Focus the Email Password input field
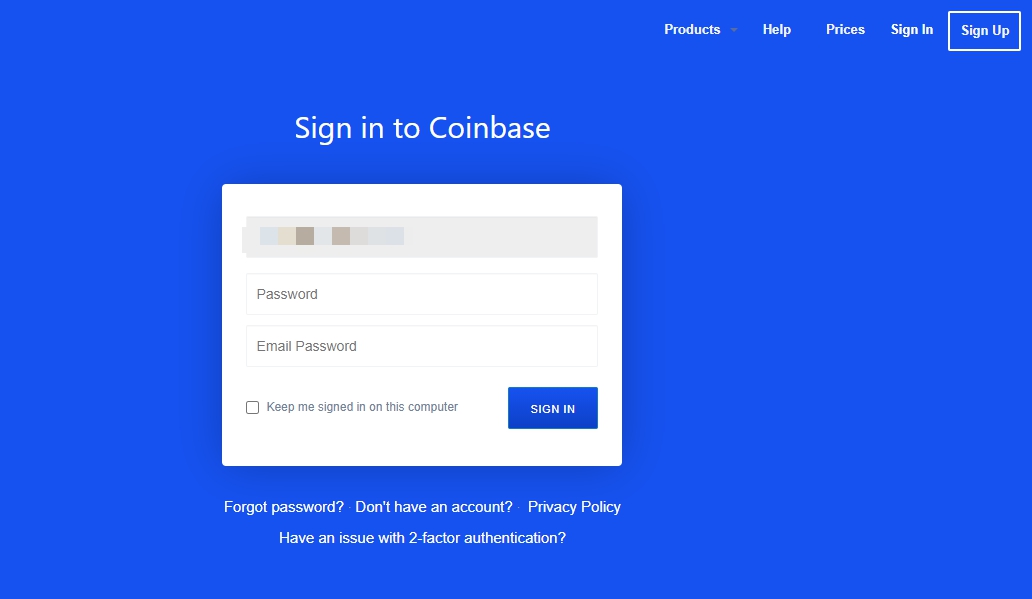The image size is (1032, 599). click(x=421, y=346)
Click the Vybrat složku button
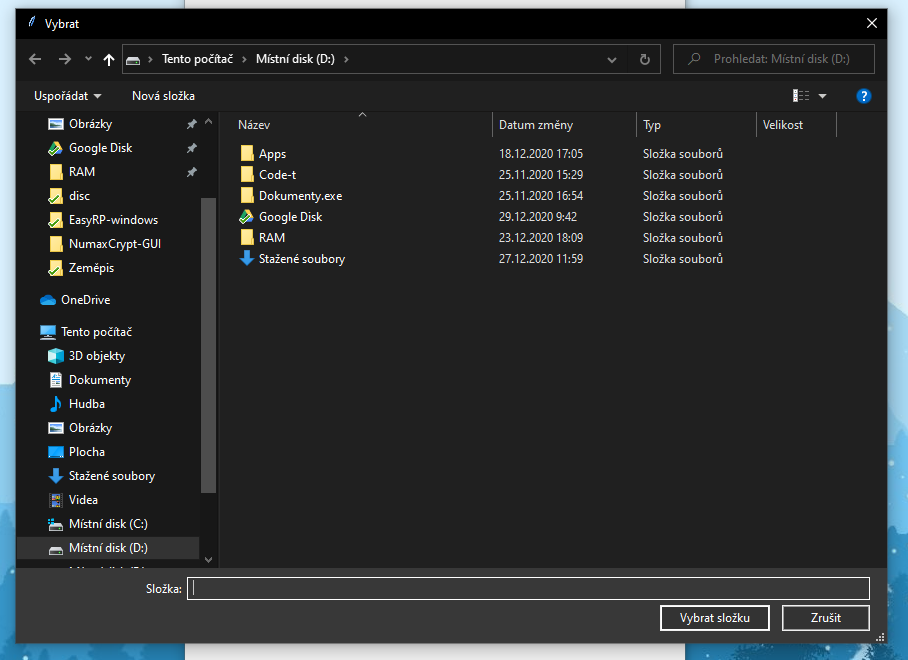The height and width of the screenshot is (660, 908). point(714,618)
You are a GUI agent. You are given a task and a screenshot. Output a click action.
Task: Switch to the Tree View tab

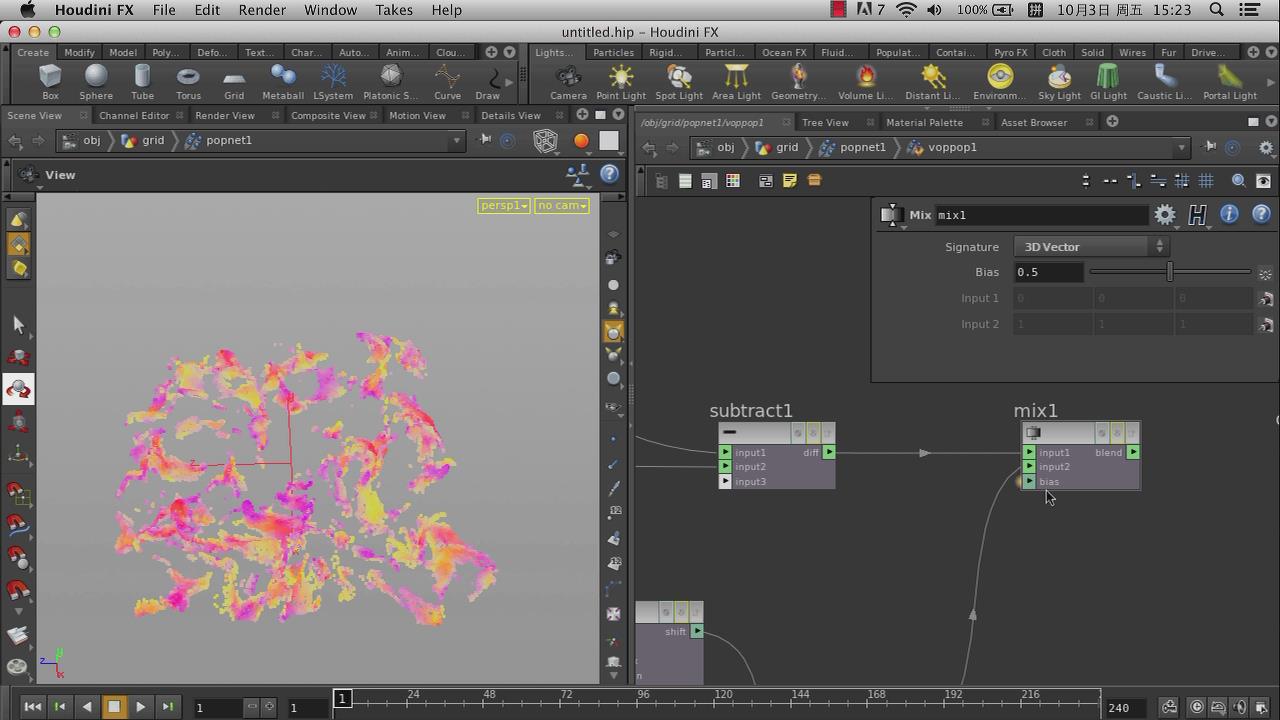pos(825,122)
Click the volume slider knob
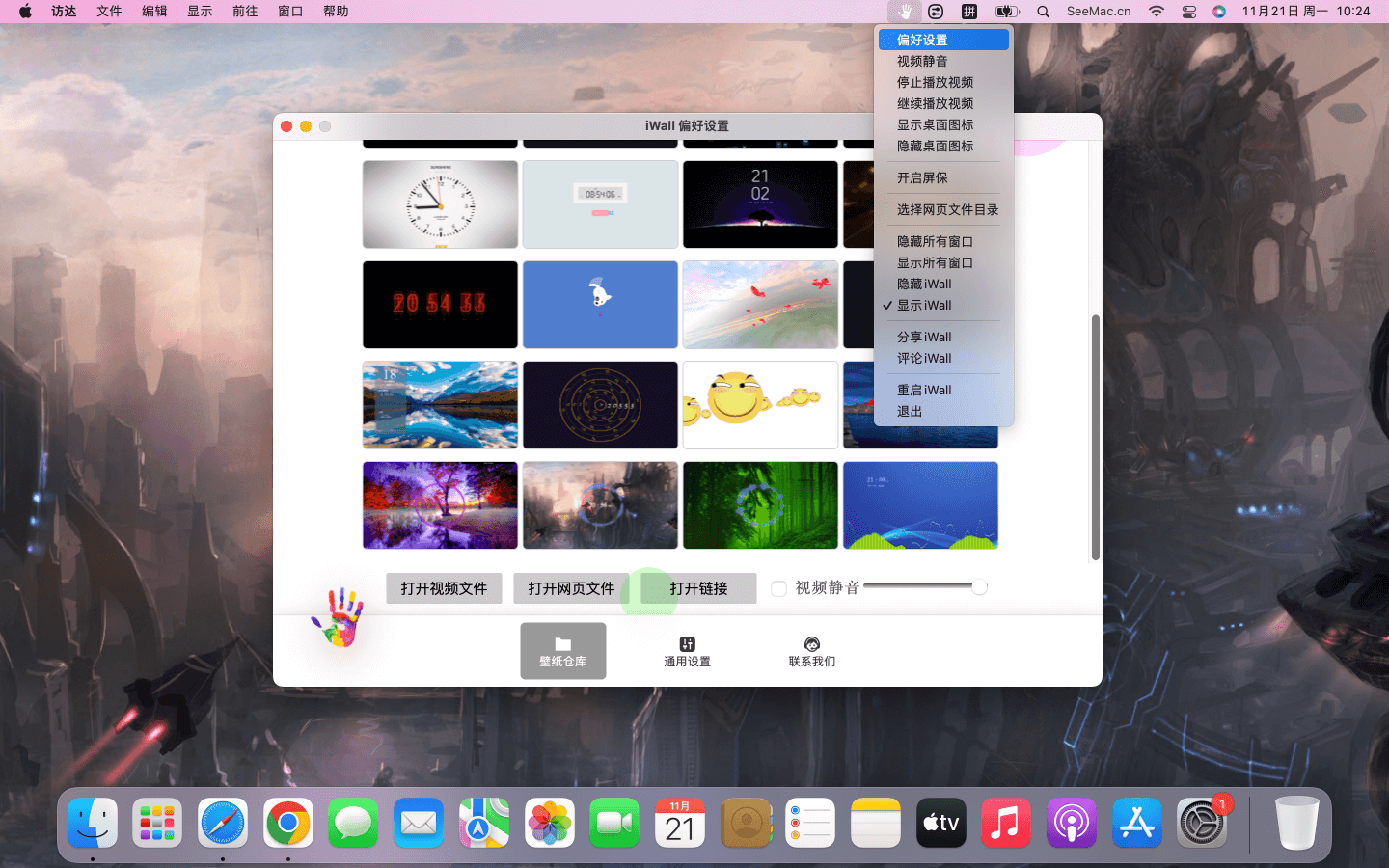Screen dimensions: 1389x868 [x=979, y=586]
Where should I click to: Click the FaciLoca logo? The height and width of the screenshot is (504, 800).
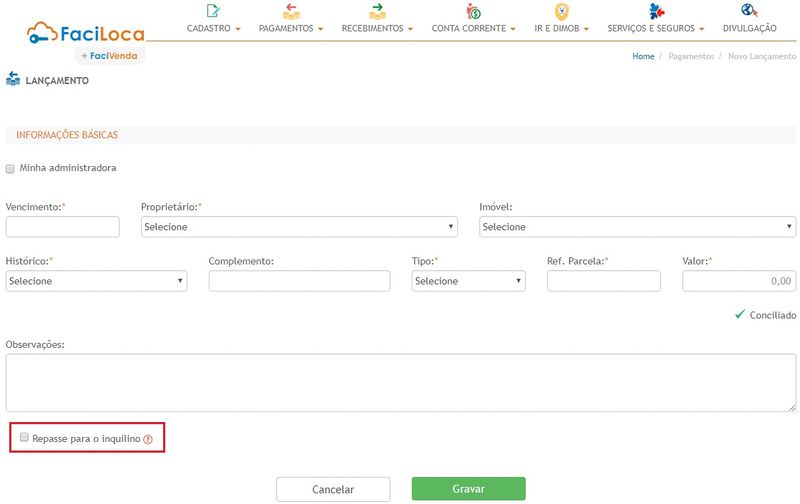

### Directions for this task
The entries above need to be transcribed exactly, with the images left out.

### Response to the exercise
Focus the Email Password input field
The image size is (1032, 599). click(x=421, y=346)
Click the Vybrat složku button
The height and width of the screenshot is (660, 908). point(714,618)
You are a GUI agent. You are given a task and a screenshot. Output a click action.
Task: Switch to the Tree View tab

pos(825,122)
Click the volume slider knob
Screen dimensions: 1389x868 [x=979, y=586]
Where should I click to: Click the FaciLoca logo? The height and width of the screenshot is (504, 800).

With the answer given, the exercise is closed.